Le commerce formel entre la RDC et l’Angola demeure limité à environ 600 millions USD par an, soit à peine 0,3 % du PIB combiné des deux pays, ont indiqué les participants au 3ᵉ Forum économique RDC-Angola, tenu à Kinshasa.
Au cours de ces assises de trois jours, ils ont toutefois reconnu que les échanges informels restent très intenses entre les deux pays, particulièrement dans les zones frontales.
Selon les experts, il est indispensable de mettre en place des mécanismes solides afin d’améliorer les performances économiques bilatérales et d’impacter positivement les conditions de vie des populations, notamment celles vivant le long de la frontière.
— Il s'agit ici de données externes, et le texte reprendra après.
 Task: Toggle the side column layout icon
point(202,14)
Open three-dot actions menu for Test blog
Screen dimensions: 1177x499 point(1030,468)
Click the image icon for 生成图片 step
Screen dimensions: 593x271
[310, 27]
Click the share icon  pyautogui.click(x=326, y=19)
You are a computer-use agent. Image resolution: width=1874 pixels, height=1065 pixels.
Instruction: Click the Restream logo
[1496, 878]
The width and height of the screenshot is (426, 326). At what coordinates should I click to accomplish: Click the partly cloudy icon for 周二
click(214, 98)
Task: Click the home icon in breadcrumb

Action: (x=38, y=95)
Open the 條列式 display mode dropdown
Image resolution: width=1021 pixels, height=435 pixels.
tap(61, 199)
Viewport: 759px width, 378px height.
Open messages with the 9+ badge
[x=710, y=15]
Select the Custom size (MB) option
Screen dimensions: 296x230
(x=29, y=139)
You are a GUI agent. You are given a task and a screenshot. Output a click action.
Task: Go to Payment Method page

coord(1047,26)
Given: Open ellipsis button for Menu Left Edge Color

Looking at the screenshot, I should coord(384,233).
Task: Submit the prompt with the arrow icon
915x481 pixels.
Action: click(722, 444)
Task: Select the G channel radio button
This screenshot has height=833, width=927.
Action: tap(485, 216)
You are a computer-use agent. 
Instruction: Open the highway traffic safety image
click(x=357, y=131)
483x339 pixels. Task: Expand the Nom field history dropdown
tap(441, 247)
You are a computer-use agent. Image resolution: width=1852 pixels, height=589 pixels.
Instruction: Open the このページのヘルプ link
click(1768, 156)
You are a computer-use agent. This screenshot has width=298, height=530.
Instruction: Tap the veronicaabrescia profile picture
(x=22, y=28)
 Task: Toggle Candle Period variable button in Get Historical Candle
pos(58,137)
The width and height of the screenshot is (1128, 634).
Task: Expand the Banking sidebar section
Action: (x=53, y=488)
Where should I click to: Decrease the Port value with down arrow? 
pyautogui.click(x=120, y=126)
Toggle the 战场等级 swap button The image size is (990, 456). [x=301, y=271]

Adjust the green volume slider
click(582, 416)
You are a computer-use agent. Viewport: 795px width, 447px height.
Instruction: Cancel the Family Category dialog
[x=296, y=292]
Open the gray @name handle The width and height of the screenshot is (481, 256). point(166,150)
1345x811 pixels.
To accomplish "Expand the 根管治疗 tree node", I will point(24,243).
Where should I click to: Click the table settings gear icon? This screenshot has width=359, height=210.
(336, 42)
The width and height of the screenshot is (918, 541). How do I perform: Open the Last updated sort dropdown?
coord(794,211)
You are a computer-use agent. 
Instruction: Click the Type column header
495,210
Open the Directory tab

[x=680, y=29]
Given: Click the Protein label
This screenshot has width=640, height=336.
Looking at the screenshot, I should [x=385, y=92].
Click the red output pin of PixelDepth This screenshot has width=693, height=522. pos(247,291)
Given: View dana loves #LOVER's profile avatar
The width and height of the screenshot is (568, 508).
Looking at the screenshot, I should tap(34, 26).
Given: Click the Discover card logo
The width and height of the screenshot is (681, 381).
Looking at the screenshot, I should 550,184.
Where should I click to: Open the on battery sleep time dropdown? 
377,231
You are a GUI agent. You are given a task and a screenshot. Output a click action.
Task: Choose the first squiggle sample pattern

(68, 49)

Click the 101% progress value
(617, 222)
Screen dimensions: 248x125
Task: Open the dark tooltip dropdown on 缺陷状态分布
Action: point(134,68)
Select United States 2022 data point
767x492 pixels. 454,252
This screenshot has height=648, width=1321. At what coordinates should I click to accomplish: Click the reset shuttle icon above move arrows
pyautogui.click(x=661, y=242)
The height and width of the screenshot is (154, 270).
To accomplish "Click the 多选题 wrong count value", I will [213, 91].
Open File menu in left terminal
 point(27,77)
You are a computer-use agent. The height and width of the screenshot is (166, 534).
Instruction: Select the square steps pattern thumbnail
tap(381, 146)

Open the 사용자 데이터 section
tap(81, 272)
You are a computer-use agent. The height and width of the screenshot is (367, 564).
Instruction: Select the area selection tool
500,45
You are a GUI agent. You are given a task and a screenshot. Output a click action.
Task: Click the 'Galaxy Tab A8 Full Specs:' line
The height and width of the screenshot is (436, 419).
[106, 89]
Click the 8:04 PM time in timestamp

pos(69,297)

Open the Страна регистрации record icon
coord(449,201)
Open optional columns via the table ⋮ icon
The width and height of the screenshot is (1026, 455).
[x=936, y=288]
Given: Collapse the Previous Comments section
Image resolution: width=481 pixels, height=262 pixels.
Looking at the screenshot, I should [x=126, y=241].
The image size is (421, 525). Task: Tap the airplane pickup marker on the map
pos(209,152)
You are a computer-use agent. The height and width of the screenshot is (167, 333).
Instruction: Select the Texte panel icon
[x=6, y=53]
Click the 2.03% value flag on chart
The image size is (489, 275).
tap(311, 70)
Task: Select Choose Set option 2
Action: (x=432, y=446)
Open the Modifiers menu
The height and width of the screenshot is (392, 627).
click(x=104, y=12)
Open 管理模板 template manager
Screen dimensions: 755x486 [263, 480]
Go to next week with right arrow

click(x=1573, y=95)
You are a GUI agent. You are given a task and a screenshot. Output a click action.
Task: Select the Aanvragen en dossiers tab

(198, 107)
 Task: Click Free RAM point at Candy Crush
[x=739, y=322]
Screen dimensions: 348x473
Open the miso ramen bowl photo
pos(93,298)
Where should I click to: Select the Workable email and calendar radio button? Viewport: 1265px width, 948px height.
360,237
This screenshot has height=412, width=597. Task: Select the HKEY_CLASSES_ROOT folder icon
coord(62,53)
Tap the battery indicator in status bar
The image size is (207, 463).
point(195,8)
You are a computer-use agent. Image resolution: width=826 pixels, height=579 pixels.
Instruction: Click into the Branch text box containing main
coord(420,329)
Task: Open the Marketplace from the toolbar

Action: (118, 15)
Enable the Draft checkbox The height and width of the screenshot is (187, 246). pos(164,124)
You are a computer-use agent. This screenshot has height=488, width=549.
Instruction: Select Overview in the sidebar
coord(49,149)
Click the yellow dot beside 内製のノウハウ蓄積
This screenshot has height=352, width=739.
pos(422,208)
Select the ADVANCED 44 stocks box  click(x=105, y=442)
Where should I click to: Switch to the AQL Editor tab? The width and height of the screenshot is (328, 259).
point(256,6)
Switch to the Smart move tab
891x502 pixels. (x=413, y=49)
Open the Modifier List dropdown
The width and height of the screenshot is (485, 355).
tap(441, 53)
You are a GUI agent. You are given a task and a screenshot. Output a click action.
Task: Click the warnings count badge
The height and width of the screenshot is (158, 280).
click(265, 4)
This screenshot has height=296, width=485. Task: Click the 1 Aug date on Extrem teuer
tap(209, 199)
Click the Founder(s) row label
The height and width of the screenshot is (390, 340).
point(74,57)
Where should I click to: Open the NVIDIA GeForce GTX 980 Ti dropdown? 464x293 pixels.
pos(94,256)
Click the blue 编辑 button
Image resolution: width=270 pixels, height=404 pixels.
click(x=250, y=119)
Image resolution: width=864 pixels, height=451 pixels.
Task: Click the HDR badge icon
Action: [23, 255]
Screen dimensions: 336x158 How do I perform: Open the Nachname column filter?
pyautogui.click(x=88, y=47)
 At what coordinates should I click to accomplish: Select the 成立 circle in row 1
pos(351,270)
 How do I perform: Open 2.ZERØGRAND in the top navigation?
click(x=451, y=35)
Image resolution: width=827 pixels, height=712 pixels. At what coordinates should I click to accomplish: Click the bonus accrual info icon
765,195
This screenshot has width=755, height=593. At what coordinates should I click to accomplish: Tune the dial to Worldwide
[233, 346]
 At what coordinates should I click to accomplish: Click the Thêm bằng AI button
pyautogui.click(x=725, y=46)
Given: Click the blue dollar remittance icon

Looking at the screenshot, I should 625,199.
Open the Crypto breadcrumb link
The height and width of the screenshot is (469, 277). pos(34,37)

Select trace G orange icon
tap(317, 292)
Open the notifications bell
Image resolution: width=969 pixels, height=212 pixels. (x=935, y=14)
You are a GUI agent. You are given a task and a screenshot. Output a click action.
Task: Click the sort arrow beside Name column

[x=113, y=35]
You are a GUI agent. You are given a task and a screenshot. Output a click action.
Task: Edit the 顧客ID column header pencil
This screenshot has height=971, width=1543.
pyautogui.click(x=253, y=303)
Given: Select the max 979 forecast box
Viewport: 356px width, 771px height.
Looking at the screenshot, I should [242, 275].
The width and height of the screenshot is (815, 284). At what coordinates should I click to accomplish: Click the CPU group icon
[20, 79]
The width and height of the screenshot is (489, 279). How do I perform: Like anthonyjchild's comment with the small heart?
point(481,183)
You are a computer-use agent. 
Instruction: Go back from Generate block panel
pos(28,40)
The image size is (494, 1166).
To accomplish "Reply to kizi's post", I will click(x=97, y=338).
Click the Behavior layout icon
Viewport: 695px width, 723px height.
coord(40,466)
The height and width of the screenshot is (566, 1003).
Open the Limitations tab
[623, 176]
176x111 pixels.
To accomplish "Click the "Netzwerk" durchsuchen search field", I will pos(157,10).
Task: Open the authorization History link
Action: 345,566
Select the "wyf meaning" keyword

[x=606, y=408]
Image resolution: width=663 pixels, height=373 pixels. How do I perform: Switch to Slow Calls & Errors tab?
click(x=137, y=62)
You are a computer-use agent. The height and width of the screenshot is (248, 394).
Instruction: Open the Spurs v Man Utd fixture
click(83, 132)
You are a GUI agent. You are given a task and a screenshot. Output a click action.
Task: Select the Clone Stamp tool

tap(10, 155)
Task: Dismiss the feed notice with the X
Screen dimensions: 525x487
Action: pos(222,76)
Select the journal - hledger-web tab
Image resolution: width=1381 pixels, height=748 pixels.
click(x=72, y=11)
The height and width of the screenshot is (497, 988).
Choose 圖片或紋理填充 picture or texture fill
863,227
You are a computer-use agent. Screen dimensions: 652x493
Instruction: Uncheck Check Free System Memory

Pour Blaise Elenga, expert en hydrocarbures, la RDC dispose d’un potentiel immense, mais la réussite de l’intégration régionale dépendra davantage de la capacité des deux pays à investir ensemble et à transformer les opportunités en projets concrets.
Il estime que cet espace commun devrait être considéré comme un terrain privilégié pour produire, transformer et innover associé.
« Par exemple, quand vous prenez les hydrocarbures, avec la guerre en Iran ou la faiblesse des stocks stratégiques ici, alors que l’Angola produit 1 million 100 000 barils par jour et est voisin de la RDC… Comment ne pas vouloir créer des synergies pour que chacun comble les faiblesses de l’autre ? », a souligné Blaise Elenga.
Les participants au forum ont également salué la mise en service du poste frontalier de Luvo, dans le Kongo Central, désormais opérationnel.
Cette infrastructure moderne renforce la sécurité des transactions, améliore les contrôles et favorise la formalisation progressive des activités commerciales entre les deux nations.